Strong winds and currents are expected to bring man-o-war to South Florida beaches in the coming days.
If you see a man-of-war at the beach do not touch it.
If your skin does come into contact with one, do not use your hand to remove it. Experts recommend using an object to scrape it from your skin.
Miami native Leanne Martinez went to Bill Baggs Cape Florida State Park with her children and friends on Tuesday.
"I didn't take the warning that seriously," said Martinez. "I thought the Portuguese man-of-war sting would be similar to a jellyfish and if we went in the water, we would be able to see them and stay away."
Instead, Martinez said she experienced an extremely painful sting before even seeing the man-of-war. Martinez said she only saw the man-of-war once it had wrapped its tentacles around her arm, but it was already too late.

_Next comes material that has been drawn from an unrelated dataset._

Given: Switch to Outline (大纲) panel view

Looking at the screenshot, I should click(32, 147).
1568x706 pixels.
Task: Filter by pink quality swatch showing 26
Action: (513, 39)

"The pain was so strong, I thought I would pass out. I would rate the pain close to giving birth," said Martinez.
If you experience a man-of-war sting, you can neutralize the venom by rinsing it with salt water and applying vinegar. Seek medical help if you have a severe reaction.
Miami-Dade Fire Rescue lifeguards will be at Crandon Park in Key Biscayne on Friday to warn beachgoers of the dangers associated with coming into contact with one.